-- Begin Document excerpt --
NATIONAL RAILROAD ADJUSTMENT BOARD

THIRD DIVISION




PARTIES TO DISPUTE:

BROTHERHOOD OF MAINTENANCE OF WAY EMPLOYES

THE DELAWARE, LACKAWANNA AND WESTERN

RAILROAD COMPANY


STATEMENT OF CLAIM: Claim of the System Committee of the Brotherhood:


(1) That the Carrier violated the provisions of the effective agreement in November, 1947, by failing to pay to Extra Gang Foreman Frank Gush the monthly rate of Extra Gang Foreman for the entire month;


(2) That Frank Gush be paid the difference between what he did receive at the Section Foreman's rate of pay and what he should have received at the Extra Gang Foreman's rate of pay from November 16 to November 30, 1947, both dates inclusive.


EMPLOYES' STATEMENT OF FACTS: Prior to November 15, 1947, Frank Gush was temporarily working as an Extra Gang Foreman at Elmira, New York. He had been employed in such a capacity through the entire period of November 1 to November 15, 1947, but effective on that date, November 15, 1947, the Extra Gang Foreman position was abolished. Proper notification was given Foreman Gush and he subsequently as of November 17, 1947, displaced on a position of Section Foreman at Ithaca, New York.








Extra Gang Foreman's rate is higher than that of a Section Foreman.
-- End Document excerpt --
-- Begin Given information --
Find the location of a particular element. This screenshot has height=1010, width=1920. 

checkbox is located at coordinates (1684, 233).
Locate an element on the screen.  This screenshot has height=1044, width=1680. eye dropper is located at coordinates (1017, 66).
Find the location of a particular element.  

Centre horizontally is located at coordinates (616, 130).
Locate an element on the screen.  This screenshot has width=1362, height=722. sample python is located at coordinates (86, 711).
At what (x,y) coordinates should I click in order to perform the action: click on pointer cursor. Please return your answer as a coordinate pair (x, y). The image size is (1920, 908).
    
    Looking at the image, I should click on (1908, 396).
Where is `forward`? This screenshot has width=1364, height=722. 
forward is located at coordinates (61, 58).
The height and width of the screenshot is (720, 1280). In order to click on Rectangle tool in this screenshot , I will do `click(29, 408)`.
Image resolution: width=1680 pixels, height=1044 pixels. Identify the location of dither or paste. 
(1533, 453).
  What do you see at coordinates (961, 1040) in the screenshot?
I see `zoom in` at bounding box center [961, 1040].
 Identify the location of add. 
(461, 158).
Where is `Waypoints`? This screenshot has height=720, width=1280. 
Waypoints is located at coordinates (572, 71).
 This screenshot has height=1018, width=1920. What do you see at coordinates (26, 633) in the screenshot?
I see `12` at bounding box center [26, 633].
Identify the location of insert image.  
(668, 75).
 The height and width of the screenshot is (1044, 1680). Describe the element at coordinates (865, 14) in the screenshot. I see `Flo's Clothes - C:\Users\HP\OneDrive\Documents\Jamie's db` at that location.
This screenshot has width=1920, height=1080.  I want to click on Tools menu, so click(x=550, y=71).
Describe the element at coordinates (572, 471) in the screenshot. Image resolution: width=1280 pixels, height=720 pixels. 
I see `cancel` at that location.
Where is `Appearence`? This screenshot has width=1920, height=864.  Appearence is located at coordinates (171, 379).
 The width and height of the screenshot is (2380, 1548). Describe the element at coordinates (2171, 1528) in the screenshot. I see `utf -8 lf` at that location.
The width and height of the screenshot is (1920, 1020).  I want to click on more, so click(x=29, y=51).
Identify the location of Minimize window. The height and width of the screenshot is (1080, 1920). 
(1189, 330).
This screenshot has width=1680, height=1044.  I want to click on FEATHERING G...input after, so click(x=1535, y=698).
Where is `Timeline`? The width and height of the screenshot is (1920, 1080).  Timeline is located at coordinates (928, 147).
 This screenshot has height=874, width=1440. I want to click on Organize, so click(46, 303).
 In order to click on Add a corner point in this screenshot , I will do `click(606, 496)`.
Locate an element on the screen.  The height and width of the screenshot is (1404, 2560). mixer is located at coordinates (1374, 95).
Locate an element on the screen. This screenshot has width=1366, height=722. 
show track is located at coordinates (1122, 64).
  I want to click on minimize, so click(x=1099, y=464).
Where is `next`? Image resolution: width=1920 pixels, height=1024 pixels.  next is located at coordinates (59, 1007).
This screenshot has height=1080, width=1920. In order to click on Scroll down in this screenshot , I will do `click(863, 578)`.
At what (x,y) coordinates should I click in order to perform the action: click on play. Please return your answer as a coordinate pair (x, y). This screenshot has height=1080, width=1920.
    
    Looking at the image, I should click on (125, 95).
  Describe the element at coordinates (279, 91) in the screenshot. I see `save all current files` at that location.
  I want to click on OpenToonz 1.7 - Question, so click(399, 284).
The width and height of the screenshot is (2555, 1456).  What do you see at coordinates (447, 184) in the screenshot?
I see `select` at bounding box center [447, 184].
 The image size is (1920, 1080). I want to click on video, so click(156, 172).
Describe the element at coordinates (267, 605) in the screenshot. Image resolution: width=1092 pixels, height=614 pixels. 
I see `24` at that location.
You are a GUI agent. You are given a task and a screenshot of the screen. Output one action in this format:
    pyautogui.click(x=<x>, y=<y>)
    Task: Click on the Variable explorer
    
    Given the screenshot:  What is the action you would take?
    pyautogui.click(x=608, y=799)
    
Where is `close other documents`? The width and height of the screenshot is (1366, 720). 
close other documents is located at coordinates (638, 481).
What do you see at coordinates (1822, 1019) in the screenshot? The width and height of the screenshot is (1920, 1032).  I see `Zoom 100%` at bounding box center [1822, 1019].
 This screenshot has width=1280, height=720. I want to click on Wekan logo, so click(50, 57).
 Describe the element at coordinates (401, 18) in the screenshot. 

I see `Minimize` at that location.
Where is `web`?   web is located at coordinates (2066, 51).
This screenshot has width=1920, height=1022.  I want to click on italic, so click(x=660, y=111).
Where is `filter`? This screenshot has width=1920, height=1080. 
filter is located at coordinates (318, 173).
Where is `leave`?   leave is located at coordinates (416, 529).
-- End Given information --
Stated task 1 >> In the claim document, rewrite the paragraph beginning "EMPLOYES' STATEMENT OF FACTS: Prior to November 15, 1947" as a short bulleted list that keeps its main facts.
Stated task 2 >> Retype the part of the claim document between "THE DELAWARE, LACKAWANNA" and "both dates inclusive.", inclusive.

Final answer 1 >>
- Before November 15, 1947, Frank Gush was temporarily working as an Extra Gang Foreman at Elmira, New York.
- He held that position from November 1 through November 15, 1947.
- The Extra Gang Foreman position was abolished effective November 15, 1947.
- Gush received proper notification.
- As of November 17, 1947, he displaced onto a Section Foreman position at Ithaca, New York.

Final answer 2 >>
THE DELAWARE, LACKAWANNA AND WESTERN

RAILROAD COMPANY


STATEMENT OF CLAIM: Claim of the System Committee of the Brotherhood:


(1) That the Carrier violated the provisions of the effective agreement in November, 1947, by failing to pay to Extra Gang Foreman Frank Gush the monthly rate of Extra Gang Foreman for the entire month;


(2) That Frank Gush be paid the difference between what he did receive at the Section Foreman's rate of pay and what he should have received at the Extra Gang Foreman's rate of pay from November 16 to November 30, 1947, both dates inclusive.